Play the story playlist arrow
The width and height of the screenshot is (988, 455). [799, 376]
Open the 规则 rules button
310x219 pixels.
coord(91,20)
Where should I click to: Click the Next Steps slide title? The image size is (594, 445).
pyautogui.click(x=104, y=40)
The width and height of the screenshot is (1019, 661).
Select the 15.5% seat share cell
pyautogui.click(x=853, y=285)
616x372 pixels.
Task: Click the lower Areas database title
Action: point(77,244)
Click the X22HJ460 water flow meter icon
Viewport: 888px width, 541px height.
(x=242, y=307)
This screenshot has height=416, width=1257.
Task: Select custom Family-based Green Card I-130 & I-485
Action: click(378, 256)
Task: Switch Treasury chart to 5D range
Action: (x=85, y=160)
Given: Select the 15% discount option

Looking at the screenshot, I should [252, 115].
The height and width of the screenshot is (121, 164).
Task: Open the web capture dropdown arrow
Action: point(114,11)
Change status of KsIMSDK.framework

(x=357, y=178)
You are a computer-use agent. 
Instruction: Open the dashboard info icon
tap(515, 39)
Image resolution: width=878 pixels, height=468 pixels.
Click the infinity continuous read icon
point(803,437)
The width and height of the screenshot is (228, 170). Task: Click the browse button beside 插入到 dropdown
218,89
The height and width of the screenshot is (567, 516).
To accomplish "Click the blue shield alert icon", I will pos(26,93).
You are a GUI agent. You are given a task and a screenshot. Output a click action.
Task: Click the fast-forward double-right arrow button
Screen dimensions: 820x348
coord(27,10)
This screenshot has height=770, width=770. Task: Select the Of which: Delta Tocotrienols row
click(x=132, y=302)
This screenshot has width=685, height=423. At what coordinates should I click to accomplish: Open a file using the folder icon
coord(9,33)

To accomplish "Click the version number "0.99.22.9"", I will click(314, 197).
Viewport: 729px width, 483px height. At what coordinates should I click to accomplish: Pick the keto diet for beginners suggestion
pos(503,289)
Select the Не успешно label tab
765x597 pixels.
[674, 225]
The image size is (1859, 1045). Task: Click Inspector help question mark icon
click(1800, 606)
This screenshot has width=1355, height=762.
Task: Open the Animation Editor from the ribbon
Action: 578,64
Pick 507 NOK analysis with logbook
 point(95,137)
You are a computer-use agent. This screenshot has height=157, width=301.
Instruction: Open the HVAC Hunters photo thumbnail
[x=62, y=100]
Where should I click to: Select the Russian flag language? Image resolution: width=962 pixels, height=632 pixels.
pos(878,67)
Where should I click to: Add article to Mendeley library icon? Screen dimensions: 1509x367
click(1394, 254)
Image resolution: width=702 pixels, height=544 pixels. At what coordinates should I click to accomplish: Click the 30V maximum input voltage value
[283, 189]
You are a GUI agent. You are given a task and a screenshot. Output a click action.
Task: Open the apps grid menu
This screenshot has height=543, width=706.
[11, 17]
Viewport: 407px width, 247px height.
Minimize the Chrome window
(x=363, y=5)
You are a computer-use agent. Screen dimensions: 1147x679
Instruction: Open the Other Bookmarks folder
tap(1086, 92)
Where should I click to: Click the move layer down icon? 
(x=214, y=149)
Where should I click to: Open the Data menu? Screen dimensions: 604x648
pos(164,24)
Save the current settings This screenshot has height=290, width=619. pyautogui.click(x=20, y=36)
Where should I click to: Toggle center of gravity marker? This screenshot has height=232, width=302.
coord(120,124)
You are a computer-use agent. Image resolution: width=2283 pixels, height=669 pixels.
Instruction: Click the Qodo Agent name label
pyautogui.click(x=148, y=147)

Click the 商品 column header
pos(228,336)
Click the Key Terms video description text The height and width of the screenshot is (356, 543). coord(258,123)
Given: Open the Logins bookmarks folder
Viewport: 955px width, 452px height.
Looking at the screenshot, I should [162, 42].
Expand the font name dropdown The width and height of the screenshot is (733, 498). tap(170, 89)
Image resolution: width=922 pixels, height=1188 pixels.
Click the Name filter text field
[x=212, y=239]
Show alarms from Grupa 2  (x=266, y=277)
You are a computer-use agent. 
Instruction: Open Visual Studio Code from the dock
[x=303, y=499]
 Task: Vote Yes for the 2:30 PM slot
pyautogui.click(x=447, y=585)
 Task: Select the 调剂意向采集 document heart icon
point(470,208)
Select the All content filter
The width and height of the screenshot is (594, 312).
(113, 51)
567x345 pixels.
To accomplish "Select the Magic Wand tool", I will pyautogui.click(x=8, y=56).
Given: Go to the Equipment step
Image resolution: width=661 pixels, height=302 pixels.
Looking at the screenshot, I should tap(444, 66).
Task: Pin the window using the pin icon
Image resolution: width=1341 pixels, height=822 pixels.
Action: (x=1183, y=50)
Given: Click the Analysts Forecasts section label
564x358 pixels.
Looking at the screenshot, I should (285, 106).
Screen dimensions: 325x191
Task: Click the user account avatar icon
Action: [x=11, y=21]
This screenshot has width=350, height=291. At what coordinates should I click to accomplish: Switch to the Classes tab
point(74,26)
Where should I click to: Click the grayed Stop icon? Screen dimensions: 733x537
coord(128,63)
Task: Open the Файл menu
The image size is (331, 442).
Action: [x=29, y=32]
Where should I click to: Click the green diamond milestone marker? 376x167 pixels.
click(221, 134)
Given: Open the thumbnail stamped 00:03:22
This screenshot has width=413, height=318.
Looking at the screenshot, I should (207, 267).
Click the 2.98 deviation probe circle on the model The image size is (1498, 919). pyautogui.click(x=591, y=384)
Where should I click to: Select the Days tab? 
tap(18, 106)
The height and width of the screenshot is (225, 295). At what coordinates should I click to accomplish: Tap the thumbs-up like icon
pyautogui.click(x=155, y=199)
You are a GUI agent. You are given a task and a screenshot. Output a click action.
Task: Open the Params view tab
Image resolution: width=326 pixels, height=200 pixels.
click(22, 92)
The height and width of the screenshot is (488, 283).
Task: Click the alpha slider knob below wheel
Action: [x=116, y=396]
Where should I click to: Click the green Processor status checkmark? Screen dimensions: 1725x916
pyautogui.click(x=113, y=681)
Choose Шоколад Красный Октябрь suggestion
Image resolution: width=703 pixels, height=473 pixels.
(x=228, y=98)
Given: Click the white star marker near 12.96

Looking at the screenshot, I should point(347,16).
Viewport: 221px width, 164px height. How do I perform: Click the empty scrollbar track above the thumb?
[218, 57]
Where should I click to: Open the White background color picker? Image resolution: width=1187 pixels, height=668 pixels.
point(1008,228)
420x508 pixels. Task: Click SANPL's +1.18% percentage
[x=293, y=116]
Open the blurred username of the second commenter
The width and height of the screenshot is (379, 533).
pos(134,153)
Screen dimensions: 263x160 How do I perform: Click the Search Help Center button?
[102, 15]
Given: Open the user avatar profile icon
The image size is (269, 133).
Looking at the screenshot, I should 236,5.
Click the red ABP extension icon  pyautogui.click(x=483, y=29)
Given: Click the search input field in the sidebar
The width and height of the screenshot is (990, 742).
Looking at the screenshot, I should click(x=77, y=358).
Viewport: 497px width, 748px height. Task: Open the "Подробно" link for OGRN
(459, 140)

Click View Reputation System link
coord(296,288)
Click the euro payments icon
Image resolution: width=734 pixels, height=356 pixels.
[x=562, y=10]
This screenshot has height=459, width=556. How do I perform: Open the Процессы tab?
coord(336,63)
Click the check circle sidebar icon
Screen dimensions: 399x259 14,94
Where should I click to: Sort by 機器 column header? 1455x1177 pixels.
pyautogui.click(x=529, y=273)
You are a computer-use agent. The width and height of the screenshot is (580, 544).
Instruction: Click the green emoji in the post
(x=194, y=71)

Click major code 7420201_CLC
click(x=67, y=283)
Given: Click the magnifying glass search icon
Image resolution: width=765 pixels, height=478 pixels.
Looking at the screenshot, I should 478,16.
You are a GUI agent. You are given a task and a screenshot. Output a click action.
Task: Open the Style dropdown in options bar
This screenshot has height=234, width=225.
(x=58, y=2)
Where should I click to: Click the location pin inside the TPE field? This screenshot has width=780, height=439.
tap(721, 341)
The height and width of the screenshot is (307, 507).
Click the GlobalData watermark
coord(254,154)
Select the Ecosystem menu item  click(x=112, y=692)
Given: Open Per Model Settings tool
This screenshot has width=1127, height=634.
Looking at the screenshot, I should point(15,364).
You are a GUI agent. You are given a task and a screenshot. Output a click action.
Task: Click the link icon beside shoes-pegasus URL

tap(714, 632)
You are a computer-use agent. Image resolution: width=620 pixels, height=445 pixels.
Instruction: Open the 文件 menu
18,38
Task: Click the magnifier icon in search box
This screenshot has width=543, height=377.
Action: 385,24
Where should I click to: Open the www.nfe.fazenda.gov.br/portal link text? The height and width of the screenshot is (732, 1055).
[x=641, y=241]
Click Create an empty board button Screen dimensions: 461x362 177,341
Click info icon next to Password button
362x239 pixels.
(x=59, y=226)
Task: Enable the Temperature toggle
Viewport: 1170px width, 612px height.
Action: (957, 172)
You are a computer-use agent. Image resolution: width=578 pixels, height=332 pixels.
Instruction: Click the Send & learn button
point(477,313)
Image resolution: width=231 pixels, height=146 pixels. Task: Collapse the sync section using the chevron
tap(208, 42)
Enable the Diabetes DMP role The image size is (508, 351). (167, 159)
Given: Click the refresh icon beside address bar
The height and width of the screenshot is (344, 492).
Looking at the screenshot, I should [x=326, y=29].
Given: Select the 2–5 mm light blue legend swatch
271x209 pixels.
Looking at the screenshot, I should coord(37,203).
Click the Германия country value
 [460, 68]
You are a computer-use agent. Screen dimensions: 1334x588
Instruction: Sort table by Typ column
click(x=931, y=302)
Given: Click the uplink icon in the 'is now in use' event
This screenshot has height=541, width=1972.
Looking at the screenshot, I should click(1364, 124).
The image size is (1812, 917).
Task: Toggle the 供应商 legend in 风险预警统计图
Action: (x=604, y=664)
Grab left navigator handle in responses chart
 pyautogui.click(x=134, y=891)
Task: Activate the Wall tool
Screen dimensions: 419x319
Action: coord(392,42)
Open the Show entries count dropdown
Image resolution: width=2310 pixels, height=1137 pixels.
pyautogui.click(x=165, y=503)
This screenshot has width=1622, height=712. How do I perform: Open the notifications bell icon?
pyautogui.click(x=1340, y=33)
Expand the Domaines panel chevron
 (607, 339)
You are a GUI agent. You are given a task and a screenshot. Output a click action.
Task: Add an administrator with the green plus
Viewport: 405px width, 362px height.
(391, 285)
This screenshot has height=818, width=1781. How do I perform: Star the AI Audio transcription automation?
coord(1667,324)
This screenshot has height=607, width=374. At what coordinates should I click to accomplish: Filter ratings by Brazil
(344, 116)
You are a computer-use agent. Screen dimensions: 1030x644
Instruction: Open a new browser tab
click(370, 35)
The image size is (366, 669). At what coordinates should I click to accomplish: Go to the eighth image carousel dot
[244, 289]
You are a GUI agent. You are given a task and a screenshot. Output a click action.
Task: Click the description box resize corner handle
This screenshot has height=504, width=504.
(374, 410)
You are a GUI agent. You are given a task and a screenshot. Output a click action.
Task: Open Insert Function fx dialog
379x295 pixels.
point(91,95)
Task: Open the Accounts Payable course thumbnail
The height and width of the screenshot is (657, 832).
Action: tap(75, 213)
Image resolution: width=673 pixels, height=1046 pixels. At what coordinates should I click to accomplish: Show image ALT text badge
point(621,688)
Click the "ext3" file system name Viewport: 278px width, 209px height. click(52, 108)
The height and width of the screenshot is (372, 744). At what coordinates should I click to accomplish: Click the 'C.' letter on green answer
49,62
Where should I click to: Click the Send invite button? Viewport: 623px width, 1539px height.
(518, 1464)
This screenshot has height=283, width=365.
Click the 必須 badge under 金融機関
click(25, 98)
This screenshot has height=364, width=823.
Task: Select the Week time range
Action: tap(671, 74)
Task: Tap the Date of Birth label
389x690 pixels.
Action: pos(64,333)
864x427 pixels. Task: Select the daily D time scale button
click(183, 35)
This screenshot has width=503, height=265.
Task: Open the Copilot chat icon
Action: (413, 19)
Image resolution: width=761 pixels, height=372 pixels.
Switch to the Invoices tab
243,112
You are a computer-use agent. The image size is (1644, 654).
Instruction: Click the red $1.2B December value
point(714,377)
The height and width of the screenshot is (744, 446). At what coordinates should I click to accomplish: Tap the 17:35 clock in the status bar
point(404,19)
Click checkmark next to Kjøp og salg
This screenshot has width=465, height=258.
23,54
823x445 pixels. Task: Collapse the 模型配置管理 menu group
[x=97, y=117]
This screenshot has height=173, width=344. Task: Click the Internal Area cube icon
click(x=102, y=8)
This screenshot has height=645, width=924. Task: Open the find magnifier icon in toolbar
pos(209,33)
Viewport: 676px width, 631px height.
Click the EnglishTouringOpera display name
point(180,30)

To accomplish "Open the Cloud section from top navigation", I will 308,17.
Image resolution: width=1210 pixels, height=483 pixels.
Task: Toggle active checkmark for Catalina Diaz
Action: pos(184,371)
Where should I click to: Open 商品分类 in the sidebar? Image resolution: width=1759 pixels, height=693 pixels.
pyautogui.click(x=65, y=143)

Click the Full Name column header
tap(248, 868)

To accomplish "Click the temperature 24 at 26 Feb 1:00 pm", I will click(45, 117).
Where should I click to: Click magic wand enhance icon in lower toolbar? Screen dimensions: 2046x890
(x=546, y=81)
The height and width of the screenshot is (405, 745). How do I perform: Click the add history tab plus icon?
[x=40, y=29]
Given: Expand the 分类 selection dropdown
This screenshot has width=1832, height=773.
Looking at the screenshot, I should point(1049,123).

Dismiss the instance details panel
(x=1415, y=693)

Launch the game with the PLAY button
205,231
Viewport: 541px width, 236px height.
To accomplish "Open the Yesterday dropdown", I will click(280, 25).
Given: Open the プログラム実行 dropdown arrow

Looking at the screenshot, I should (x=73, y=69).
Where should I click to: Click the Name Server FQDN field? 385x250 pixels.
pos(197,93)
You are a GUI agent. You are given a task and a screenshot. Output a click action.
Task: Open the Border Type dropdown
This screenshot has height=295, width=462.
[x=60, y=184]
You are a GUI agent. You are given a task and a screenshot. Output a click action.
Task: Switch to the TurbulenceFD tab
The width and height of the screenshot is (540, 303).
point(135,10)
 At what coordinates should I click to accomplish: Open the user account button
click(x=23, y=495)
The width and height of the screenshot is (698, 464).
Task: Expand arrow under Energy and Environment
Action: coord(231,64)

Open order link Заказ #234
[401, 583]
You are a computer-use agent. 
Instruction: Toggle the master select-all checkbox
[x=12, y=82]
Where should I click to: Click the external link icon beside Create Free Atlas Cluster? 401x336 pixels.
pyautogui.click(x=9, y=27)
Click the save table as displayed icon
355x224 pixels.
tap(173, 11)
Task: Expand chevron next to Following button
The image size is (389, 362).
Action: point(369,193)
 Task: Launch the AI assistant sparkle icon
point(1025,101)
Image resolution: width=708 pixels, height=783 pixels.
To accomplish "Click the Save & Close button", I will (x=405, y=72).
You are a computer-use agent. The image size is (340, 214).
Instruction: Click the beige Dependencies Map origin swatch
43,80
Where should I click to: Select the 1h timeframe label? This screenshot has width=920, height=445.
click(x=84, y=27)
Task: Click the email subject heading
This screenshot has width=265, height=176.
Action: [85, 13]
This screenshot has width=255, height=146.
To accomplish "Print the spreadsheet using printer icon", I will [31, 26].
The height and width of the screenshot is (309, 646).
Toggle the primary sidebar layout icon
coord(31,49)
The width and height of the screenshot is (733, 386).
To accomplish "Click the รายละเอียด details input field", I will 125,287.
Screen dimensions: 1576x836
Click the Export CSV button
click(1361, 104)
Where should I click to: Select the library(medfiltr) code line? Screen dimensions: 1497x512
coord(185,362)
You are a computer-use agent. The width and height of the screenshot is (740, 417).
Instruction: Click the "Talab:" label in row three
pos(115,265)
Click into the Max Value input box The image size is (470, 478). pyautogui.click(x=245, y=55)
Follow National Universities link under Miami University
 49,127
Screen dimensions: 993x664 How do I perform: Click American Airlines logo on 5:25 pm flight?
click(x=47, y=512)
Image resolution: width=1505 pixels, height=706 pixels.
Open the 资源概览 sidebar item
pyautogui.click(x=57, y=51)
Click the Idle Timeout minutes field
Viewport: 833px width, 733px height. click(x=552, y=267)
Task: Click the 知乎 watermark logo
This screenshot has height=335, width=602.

::::

### WHAT IS ASKED
Copy the lines verbatim, starting at the first line and ending at the line that contains "pyautogui.click(x=104, y=40)", with both of those lines included.

### RESULT OF THIS TASK
Play the story playlist arrow
The width and height of the screenshot is (988, 455). [799, 376]
Open the 规则 rules button
310x219 pixels.
coord(91,20)
Where should I click to: Click the Next Steps slide title? The image size is (594, 445).
pyautogui.click(x=104, y=40)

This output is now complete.